Proutista Universal - Portugal
Um novo mundo é possível

Princípios Fundamentais de PROUT

1º Princípio fundamental

“Não deve ser permitido a nenhum indivíduo acumular riqueza material, sem clara permissão da sociedade.” Se a liberdade individual em todas as esferas é válida, a liberdade económica é de uma natureza diferente, pois envolve a possibilidade da má utilização e da má distribuição de recursos finitos. Como tal, a acumulação em determinada área, ou por determinado grupo, resulta inevitavelmente em privação de outra área ou grupo. Liberdade económica absoluta, significa liberdade para exploração psico-económica. Deve haver um acordo entre o interesse colectivo e o individual.         

2º Princípio fundamental

“Deve-se utilizar ao máximo e distribuir racionalmente as potencialidades físicas, intelectuais e espirituais do universo.” A riqueza disponível à humanidade deve ser usada e desenvolvida benignamente prol da sociedade.
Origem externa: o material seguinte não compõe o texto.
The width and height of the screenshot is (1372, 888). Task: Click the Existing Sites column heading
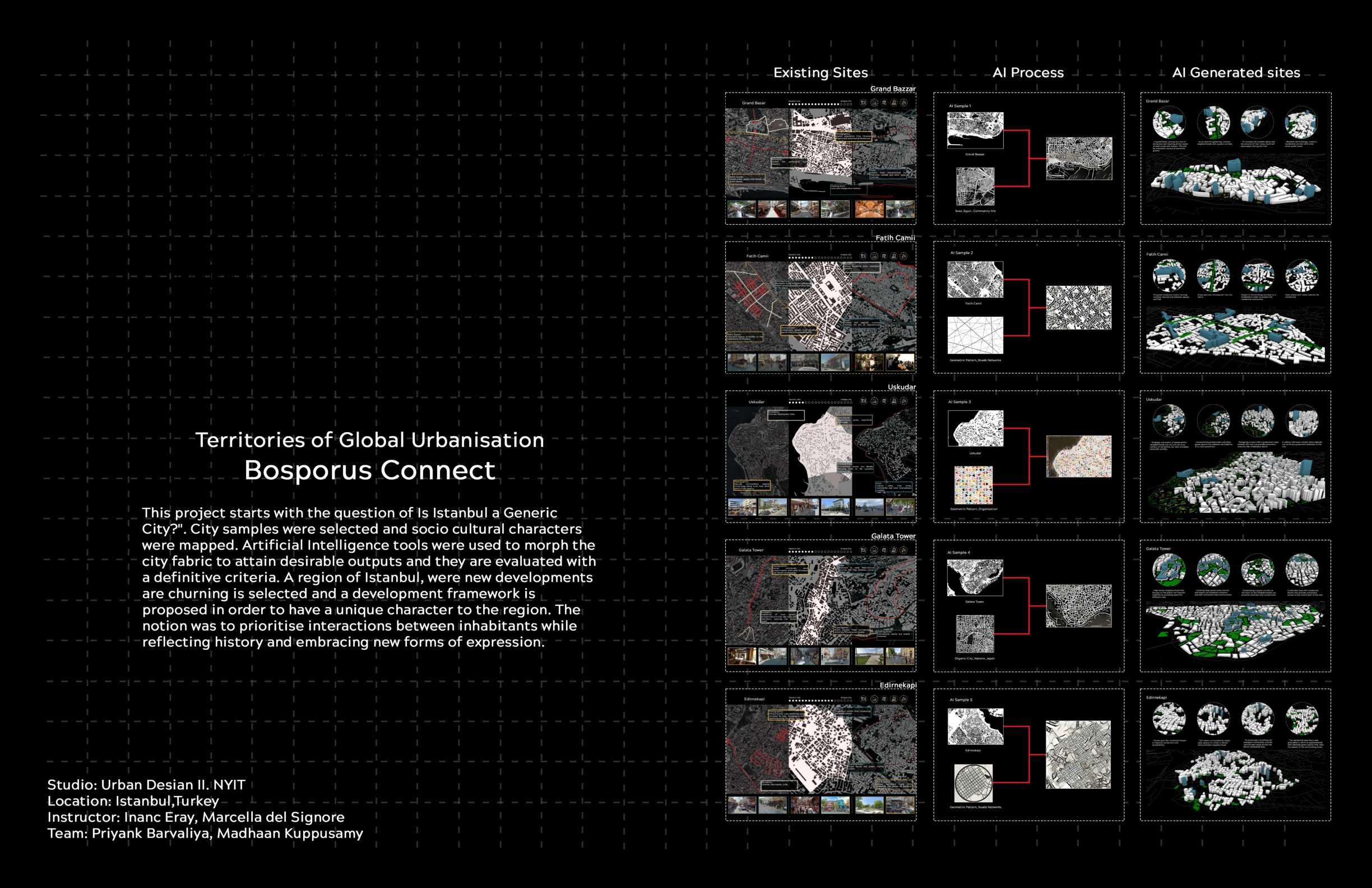821,73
Utilização significa uso adequado e contrapõe-se à má utilização, à não utilização e à estagnação de recursos. Quando pessoas passam fome, produzir material de guerra é uma clara má utilização. Para além de assegurar as necessidades mínimas de todos, é preciso ter em conta a recompensa de pessoas meritórias, e em certos casos as necessidades de pessoas especiais. Este princípio engloba as necessidades do mundo animal e vegetal. Estes possuem necessidades como vidas independentes e não como meros recursos da vida humana.        

3º Princípio fundamental

“Deve-se utilizar ao máximo as potencialidades físicas, intelectuais e espirituais do indivíduo e do corpo colectivo da sociedade humana.” Todas as capacidades humanas, individuais e sociais, devem ser convenientemente desenvolvidas e usadas para o bem da sociedade e do individuo. Sarkar (1959) realça que o bem colectivo reside no bem individual e vice-versa. Assim, o bem individual deve ser cuidado tendo em vista o bem colectivo. Este princípio enfatiza o desenvolvimento de todas as capacidades humanas, incluindo as capacidades psíquicas, a criatividade e a espiritualidade, normalmente negligenciadas. O indivíduo deve ser encorajado a expressar os seus talentos, sem medo de repressões ou opressões. Estes talentos, ofícios e sabedorias, devem ser propriedade colectiva da sociedade que as nutriu.       

4º Princípio fundamental

“Deve haver, um ajustamento adequado entre estas utilizações físicas, intelectuais e espirituais.” É necessário um balanço entre estas esferas de modo a evitar negligencias ou a supressão de recursos humanos ou universais essenciais. Um elevado ênfase na economia e na tecnologia causa uma degradação mental, assim como um elevado ênfase na cultura espiritual causa uma deficiência no mundo material. Especial atenção deve ser dada às capacidades que são mais raras. No mundo natural, a ecossistemas raros deve atribuir-se mais valor que o puramente económico. No mundo humano, os talentos raros não devem ser desperdiçados. Uma pessoa de grande capacidade intelectual não deve ocupar-se apenas de trabalho físico. No geral, o talento intelectual é mais raro que o físico e a criatividade e o talento espiritual são ainda mais raros. Cada qual deve contribuir com aquilo para o qual tem mais capacidades.      

5º Princípio fundamental

“A utilização dos bens deve variar de acordo com o tempo, espaço e pessoa, devendo ser de natureza progressiva.” Este princípio enfatiza a flexibilidade destas ideias em serem um código de princípios universais, e não um dogma ou uma mera reacção a determinadas condições. O uso adequado das capacidades e recursos é sempre relativa e condicionada pelos vários factores ambientais, devendo assim haver um esforço para adequar a política e as acções a essas circunstâncias.


Estes princípios são a fundação de uma economia socialista progressiva, tendo por objectivo a flexibilidade e a universalidade de uma gestão económica que garanta “o bem e a felicidade de todos”.